(Saved data entries)
▼

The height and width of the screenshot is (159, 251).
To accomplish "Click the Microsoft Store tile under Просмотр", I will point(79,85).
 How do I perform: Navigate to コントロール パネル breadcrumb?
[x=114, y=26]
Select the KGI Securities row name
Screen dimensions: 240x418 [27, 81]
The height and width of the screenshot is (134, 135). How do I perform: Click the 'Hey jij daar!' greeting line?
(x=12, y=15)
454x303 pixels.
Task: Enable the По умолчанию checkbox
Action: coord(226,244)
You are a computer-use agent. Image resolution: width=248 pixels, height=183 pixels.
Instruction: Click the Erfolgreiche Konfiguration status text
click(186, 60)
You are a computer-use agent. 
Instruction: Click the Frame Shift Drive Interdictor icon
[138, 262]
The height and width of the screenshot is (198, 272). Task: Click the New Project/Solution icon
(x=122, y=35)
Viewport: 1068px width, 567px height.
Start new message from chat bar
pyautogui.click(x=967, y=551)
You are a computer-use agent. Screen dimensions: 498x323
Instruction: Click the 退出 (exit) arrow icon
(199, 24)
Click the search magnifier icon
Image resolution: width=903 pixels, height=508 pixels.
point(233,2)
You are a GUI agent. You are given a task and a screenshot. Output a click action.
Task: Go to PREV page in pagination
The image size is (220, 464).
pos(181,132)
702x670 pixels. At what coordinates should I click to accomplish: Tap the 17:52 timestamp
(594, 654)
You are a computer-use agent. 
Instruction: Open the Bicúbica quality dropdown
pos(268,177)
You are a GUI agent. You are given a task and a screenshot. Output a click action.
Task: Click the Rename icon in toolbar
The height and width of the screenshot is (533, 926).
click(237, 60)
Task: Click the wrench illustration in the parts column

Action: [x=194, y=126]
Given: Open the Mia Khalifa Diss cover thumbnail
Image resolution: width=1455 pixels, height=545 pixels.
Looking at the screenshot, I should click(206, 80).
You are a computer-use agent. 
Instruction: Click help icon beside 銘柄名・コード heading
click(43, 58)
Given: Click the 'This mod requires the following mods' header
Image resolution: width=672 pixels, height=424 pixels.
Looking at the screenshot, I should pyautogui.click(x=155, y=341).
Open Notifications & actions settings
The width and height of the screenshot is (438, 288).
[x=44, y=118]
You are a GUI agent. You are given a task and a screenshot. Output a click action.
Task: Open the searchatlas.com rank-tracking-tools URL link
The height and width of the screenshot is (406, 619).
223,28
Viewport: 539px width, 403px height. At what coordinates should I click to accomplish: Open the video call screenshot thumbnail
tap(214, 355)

▲

Please output the line that contains "Given: Click the" and every line after it in the entries above, exactly, and nothing more.

Solution to this exercise:
Given: Click the 'This mod requires the following mods' header
Image resolution: width=672 pixels, height=424 pixels.
Looking at the screenshot, I should pyautogui.click(x=155, y=341).
Open Notifications & actions settings
The width and height of the screenshot is (438, 288).
[x=44, y=118]
You are a GUI agent. You are given a task and a screenshot. Output a click action.
Task: Open the searchatlas.com rank-tracking-tools URL link
The height and width of the screenshot is (406, 619).
223,28
Viewport: 539px width, 403px height. At what coordinates should I click to accomplish: Open the video call screenshot thumbnail
tap(214, 355)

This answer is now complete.